# Exercise aim
Print the records again, character for character.

• • • •

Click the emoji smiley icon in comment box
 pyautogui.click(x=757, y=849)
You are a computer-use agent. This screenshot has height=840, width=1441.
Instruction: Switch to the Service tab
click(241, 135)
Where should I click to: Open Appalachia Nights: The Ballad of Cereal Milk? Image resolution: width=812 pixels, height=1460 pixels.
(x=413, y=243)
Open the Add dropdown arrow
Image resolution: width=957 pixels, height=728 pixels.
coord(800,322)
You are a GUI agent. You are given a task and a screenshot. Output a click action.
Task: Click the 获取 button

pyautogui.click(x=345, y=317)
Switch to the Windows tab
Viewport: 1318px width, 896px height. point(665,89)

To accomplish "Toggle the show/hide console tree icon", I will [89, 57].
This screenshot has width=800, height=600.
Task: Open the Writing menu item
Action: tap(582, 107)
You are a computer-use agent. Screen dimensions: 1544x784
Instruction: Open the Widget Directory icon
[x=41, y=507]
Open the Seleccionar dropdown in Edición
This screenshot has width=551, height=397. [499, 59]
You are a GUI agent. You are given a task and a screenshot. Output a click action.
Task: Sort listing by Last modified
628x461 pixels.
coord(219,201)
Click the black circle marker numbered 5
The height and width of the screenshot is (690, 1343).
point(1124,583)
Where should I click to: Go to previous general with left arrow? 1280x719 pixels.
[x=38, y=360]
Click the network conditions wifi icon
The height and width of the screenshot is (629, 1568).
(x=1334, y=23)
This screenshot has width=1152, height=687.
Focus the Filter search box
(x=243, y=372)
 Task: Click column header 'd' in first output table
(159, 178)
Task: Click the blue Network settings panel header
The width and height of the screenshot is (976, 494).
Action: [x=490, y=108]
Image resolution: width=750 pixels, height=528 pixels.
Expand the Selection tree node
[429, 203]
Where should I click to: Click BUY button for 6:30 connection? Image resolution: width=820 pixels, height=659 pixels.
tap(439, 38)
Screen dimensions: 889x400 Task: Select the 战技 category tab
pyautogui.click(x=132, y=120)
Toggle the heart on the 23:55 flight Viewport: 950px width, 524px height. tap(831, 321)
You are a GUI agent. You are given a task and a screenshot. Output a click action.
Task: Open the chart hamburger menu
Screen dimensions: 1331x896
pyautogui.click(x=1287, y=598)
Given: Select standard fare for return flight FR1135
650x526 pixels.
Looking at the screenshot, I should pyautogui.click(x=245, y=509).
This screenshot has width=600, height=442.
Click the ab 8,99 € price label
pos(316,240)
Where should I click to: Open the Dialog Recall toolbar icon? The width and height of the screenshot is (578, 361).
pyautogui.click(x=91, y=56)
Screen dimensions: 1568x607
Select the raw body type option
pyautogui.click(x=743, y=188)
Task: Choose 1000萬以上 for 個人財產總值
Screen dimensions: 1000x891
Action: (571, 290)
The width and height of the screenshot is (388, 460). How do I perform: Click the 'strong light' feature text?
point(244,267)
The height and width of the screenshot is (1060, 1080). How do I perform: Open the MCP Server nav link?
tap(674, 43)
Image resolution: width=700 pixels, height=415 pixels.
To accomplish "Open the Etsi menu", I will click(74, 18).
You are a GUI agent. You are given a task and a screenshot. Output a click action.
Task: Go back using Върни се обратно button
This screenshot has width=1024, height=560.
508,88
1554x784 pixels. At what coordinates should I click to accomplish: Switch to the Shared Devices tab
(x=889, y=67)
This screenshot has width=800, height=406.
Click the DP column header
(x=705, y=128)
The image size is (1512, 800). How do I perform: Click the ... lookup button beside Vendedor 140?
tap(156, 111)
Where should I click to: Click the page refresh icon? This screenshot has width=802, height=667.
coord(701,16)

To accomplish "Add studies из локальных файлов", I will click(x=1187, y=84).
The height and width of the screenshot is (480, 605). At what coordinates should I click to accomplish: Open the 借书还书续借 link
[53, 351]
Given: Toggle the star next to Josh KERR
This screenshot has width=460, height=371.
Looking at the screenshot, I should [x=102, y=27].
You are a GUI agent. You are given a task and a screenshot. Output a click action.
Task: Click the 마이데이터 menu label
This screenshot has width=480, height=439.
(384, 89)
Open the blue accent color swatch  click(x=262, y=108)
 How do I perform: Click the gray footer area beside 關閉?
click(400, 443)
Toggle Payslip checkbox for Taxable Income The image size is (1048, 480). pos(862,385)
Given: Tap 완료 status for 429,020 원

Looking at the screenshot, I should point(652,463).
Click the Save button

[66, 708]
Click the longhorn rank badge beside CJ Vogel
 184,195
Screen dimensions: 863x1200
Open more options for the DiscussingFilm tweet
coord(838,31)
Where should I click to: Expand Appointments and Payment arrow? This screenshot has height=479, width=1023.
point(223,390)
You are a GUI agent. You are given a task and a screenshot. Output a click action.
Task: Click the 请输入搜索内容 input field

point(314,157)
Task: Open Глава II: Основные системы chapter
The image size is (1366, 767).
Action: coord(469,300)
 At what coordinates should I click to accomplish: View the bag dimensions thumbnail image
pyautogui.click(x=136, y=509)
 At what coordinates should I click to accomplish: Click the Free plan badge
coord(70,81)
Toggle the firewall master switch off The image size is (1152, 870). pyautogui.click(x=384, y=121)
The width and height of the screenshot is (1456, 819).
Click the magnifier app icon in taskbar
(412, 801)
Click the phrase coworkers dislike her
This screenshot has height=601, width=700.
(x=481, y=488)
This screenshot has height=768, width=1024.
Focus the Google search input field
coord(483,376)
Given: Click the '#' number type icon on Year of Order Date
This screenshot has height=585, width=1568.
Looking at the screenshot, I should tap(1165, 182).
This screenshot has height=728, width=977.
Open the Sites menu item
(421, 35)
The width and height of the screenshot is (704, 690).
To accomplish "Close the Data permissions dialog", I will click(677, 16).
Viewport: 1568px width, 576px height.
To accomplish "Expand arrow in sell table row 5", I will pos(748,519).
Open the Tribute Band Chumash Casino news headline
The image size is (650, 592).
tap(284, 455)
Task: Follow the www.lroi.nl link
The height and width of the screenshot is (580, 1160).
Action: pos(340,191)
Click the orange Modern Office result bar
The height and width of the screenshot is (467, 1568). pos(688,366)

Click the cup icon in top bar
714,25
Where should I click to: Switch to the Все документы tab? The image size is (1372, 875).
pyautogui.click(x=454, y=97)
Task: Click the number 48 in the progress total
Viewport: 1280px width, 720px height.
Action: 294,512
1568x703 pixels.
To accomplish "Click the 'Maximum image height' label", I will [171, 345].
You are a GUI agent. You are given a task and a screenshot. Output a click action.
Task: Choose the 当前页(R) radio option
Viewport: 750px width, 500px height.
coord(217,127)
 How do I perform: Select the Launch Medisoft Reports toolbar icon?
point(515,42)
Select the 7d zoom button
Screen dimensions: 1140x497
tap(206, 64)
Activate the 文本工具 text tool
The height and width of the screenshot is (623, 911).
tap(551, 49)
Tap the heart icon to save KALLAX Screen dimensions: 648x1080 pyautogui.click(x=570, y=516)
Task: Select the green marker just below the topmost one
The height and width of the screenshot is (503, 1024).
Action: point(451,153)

• • • •

# Completed exercise
Click the emoji smiley icon in comment box
 pyautogui.click(x=757, y=849)
You are a computer-use agent. This screenshot has height=840, width=1441.
Instruction: Switch to the Service tab
click(241, 135)
Where should I click to: Open Appalachia Nights: The Ballad of Cereal Milk? Image resolution: width=812 pixels, height=1460 pixels.
(x=413, y=243)
Open the Add dropdown arrow
Image resolution: width=957 pixels, height=728 pixels.
coord(800,322)
You are a GUI agent. You are given a task and a screenshot. Output a click action.
Task: Click the 获取 button

pyautogui.click(x=345, y=317)
Switch to the Windows tab
Viewport: 1318px width, 896px height. point(665,89)

To accomplish "Toggle the show/hide console tree icon", I will [89, 57].
This screenshot has width=800, height=600.
Task: Open the Writing menu item
Action: tap(582, 107)
You are a computer-use agent. Screen dimensions: 1544x784
Instruction: Open the Widget Directory icon
[x=41, y=507]
Open the Seleccionar dropdown in Edición
This screenshot has width=551, height=397. [499, 59]
You are a GUI agent. You are given a task and a screenshot. Output a click action.
Task: Sort listing by Last modified
628x461 pixels.
coord(219,201)
Click the black circle marker numbered 5
The height and width of the screenshot is (690, 1343).
point(1124,583)
Where should I click to: Go to previous general with left arrow? 1280x719 pixels.
[x=38, y=360]
Click the network conditions wifi icon
The height and width of the screenshot is (629, 1568).
(x=1334, y=23)
This screenshot has width=1152, height=687.
Focus the Filter search box
(x=243, y=372)
 Task: Click column header 'd' in first output table
(159, 178)
Task: Click the blue Network settings panel header
The width and height of the screenshot is (976, 494).
Action: [x=490, y=108]
Image resolution: width=750 pixels, height=528 pixels.
Expand the Selection tree node
[429, 203]
Where should I click to: Click BUY button for 6:30 connection? Image resolution: width=820 pixels, height=659 pixels.
tap(439, 38)
Screen dimensions: 889x400 Task: Select the 战技 category tab
pyautogui.click(x=132, y=120)
Toggle the heart on the 23:55 flight Viewport: 950px width, 524px height. tap(831, 321)
You are a GUI agent. You are given a task and a screenshot. Output a click action.
Task: Open the chart hamburger menu
Screen dimensions: 1331x896
pyautogui.click(x=1287, y=598)
Given: Select standard fare for return flight FR1135
650x526 pixels.
Looking at the screenshot, I should pyautogui.click(x=245, y=509).
This screenshot has width=600, height=442.
Click the ab 8,99 € price label
pos(316,240)
Where should I click to: Open the Dialog Recall toolbar icon? The width and height of the screenshot is (578, 361).
pyautogui.click(x=91, y=56)
Screen dimensions: 1568x607
Select the raw body type option
pyautogui.click(x=743, y=188)
Task: Choose 1000萬以上 for 個人財產總值
Screen dimensions: 1000x891
Action: (571, 290)
The width and height of the screenshot is (388, 460). How do I perform: Click the 'strong light' feature text?
point(244,267)
The height and width of the screenshot is (1060, 1080). How do I perform: Open the MCP Server nav link?
tap(674, 43)
Image resolution: width=700 pixels, height=415 pixels.
To accomplish "Open the Etsi menu", I will click(74, 18).
You are a GUI agent. You are given a task and a screenshot. Output a click action.
Task: Go back using Върни се обратно button
This screenshot has width=1024, height=560.
508,88
1554x784 pixels. At what coordinates should I click to accomplish: Switch to the Shared Devices tab
(x=889, y=67)
This screenshot has width=800, height=406.
Click the DP column header
(x=705, y=128)
The image size is (1512, 800). How do I perform: Click the ... lookup button beside Vendedor 140?
tap(156, 111)
Where should I click to: Click the page refresh icon? This screenshot has width=802, height=667.
coord(701,16)

To accomplish "Add studies из локальных файлов", I will click(x=1187, y=84).
The height and width of the screenshot is (480, 605). At what coordinates should I click to accomplish: Open the 借书还书续借 link
[53, 351]
Given: Toggle the star next to Josh KERR
This screenshot has width=460, height=371.
Looking at the screenshot, I should [x=102, y=27].
You are a GUI agent. You are given a task and a screenshot. Output a click action.
Task: Click the 마이데이터 menu label
This screenshot has width=480, height=439.
(384, 89)
Open the blue accent color swatch  click(x=262, y=108)
 How do I perform: Click the gray footer area beside 關閉?
click(400, 443)
Toggle Payslip checkbox for Taxable Income The image size is (1048, 480). pos(862,385)
Given: Tap 완료 status for 429,020 원

Looking at the screenshot, I should point(652,463).
Click the Save button

[66, 708]
Click the longhorn rank badge beside CJ Vogel
 184,195
Screen dimensions: 863x1200
Open more options for the DiscussingFilm tweet
coord(838,31)
Where should I click to: Expand Appointments and Payment arrow? This screenshot has height=479, width=1023.
point(223,390)
You are a GUI agent. You are given a task and a screenshot. Output a click action.
Task: Click the 请输入搜索内容 input field

point(314,157)
Task: Open Глава II: Основные системы chapter
The image size is (1366, 767).
Action: coord(469,300)
 At what coordinates should I click to accomplish: View the bag dimensions thumbnail image
pyautogui.click(x=136, y=509)
 At what coordinates should I click to accomplish: Click the Free plan badge
coord(70,81)
Toggle the firewall master switch off The image size is (1152, 870). pyautogui.click(x=384, y=121)
The width and height of the screenshot is (1456, 819).
Click the magnifier app icon in taskbar
(412, 801)
Click the phrase coworkers dislike her
This screenshot has height=601, width=700.
(x=481, y=488)
This screenshot has height=768, width=1024.
Focus the Google search input field
coord(483,376)
Given: Click the '#' number type icon on Year of Order Date
This screenshot has height=585, width=1568.
Looking at the screenshot, I should tap(1165, 182).
This screenshot has height=728, width=977.
Open the Sites menu item
(421, 35)
The width and height of the screenshot is (704, 690).
To accomplish "Close the Data permissions dialog", I will click(677, 16).
Viewport: 1568px width, 576px height.
To accomplish "Expand arrow in sell table row 5", I will pos(748,519).
Open the Tribute Band Chumash Casino news headline
The image size is (650, 592).
tap(284, 455)
Task: Follow the www.lroi.nl link
The height and width of the screenshot is (580, 1160).
Action: pos(340,191)
Click the orange Modern Office result bar
The height and width of the screenshot is (467, 1568). pos(688,366)

Click the cup icon in top bar
714,25
Where should I click to: Switch to the Все документы tab? The image size is (1372, 875).
pyautogui.click(x=454, y=97)
Task: Click the number 48 in the progress total
Viewport: 1280px width, 720px height.
Action: 294,512
1568x703 pixels.
To accomplish "Click the 'Maximum image height' label", I will [171, 345].
You are a GUI agent. You are given a task and a screenshot. Output a click action.
Task: Choose the 当前页(R) radio option
Viewport: 750px width, 500px height.
coord(217,127)
 How do I perform: Select the Launch Medisoft Reports toolbar icon?
point(515,42)
Select the 7d zoom button
Screen dimensions: 1140x497
tap(206, 64)
Activate the 文本工具 text tool
The height and width of the screenshot is (623, 911).
tap(551, 49)
Tap the heart icon to save KALLAX Screen dimensions: 648x1080 pyautogui.click(x=570, y=516)
Task: Select the green marker just below the topmost one
The height and width of the screenshot is (503, 1024).
Action: point(451,153)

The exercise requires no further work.